An attribute describes aspects of a job. Some attributes can be set when the job is submitted or edited later when the job is still actively being processed in the MRG Grid job queue. MRG Grid will specify many job attributes after a submission but you can also provide custom attributes if they are meaningful to the execution of the application represented by a job.
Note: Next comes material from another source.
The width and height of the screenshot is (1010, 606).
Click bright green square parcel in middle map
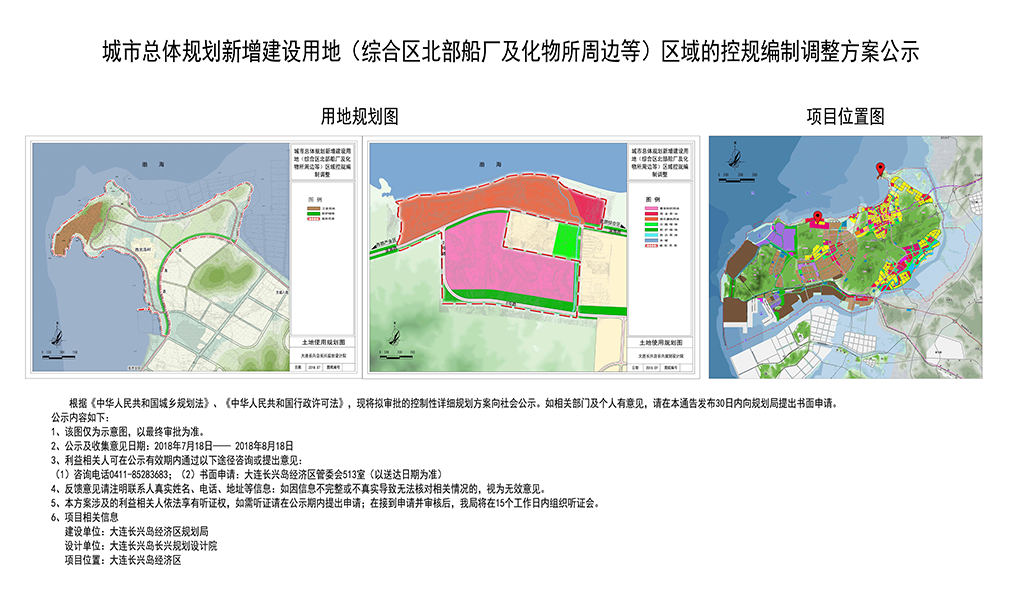click(x=566, y=240)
Chapter 3. Aviary Installation and Configuration

3.1. Installation

RPM
Install the condor-aviary package for your platform. This will install the required software components, including the WSDL and schema files for Aviary. These files can be used to develop a remote web service client.

Note

Currently, due to a limitation in the underlying web service stack (Axis2/C), it is not possible to dynamically retrieve the WSDL and imported XSD over HTTP using the ?wsdl URL syntax.
Source
Aviary can be included in a MRG Grid source build using the following variables when cmake is invoked:
-DWANT_CONTRIB:BOOL=TRUE -DWITH_AVIARY:BOOL=TRUE

3.2. Configuration

To enable Aviary use Remote Configuration to apply the following two features to your MRG Grid pool:
  • AviaryScheduler - configuration to activate a component that provides the Aviary job submission and management capabilities
  • QueryServer - configuration to activate a component that provides the Aviary job query capabilities
Refer to the Remote Configuration chapter in the MRG Grid User Guide for information on applying features to pools.
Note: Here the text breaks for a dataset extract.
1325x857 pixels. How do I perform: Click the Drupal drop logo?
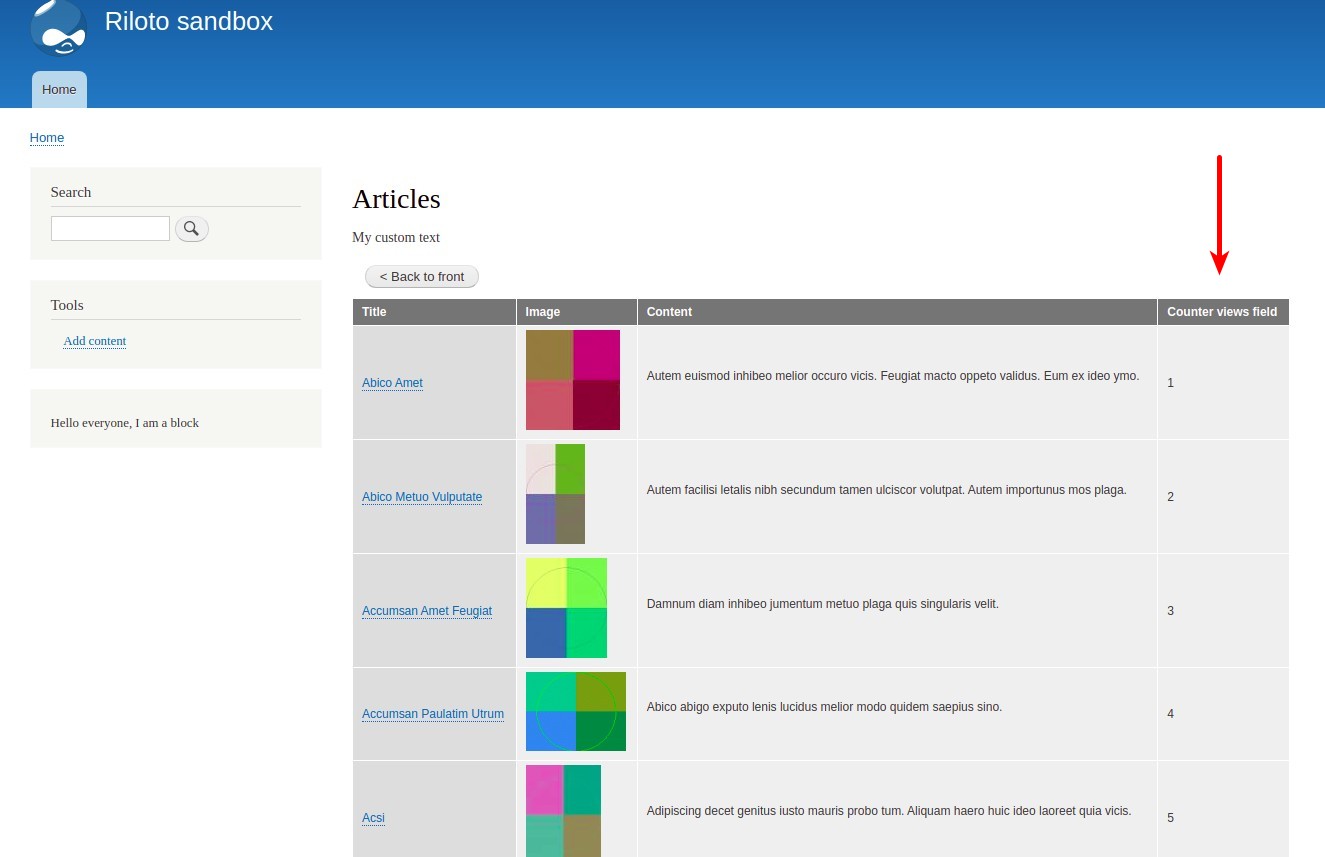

Chapter 4. Aviary Core Types

The XML schema defines core types that are meaningful to understanding how Aviary operations are to be invoked and how results are to be interpreted.

4.1. JobId

A JobId is a unit of information that fully describes the identity of a job. It contains the following parameters:
  • job - the local identifier for a job assigned to a specific scheduler. It is a string that encodes two positive floating point numbers such as 1.0, 84.3, 2004.68. The first is a reference to a local job grouping that may have multiple parts with attributes in common that are counted by the second number. A typical example is a group of jobs that share the same command but pass different arguments to the command, each job then writes its outputs to a different file.
  • scheduler - a string that identifies which scheduler the job was submitted to.
  • pool - a string that identifies a MRG Grid deployment. A deployment is an arena of schedulers, job execution resources and components that match jobs to those resources.

4.2. SubmissionId

A SubmissionId is a unit of information that describes a submission in the following two parts:
  • name - a string provided by the user or generated on behalf of the user at the time of submission. Submission names may be considered a way to associate and aggregate jobs in such a way that is meaningful to the developer. An example of a meaningful name may be my_submission_04302011. As submissions are open-ended, a user can continue to add individual jobs to this aggregating name over time. This remains true though the individual jobs may have been scheduled and executed at different times by MRG Grid. For example, the jobs 1.0, 28.0 and 2011.0 could all be part of the submission named my_submission_04302011.
  • owner - a string containing the name of the original submitter.

4.3. Attribute

An attribute is type-coded information used by MRG Grid to evaluate, organize and execute job matching and processing. MRG Grid jobs have multiple attributes, some are user-specified before submission and many that are attached to a job by the MRG Grid infrastructure when added to the job queue. A MRG Grid job is the sum of its attributes. An attribute consists of:
  • name - a string denoting the attribute name. Names can be pre-defined and understood by the MRG Grid infrastructure or a custom attribute name.
  • type - an enumerated string with values string, integer, float, expression or boolean.
  • value - the string form of the value.

4.4. JobStatus

A JobStatus exists in one of the following states:
  • idle - the job is in a state where it is not ready or able to be assigned to a resource.
  • running - the job is assigned to and running on a resource.
  • held - the job exists in the MRG Grid queue but is held back from execution.
  • completed - the job ran to completion.
  • removed - the job was deleted from the job queue by a user.

4.5. ResourceConstraint

A ResourceConstraint is a basic quality that MRG Grid should consider when matching a new job to a resource. There are five basic constraints defined in Aviary which are:
  • OS - Linux or Windows.
  • ARCH - for 32-bit platforms, INTEL; or X86_64 for 64-bit platforms. This is important when the executable needed by the job is compiled for a particular architecture.
  • MEMORY - the expected total RAM required to execute the job.
  • DISK - expected total disk space to execute the job.
  • FILESYSTEM - the domain name representing a uniformly mounted network file system, as configured by a MRG Grid administrator.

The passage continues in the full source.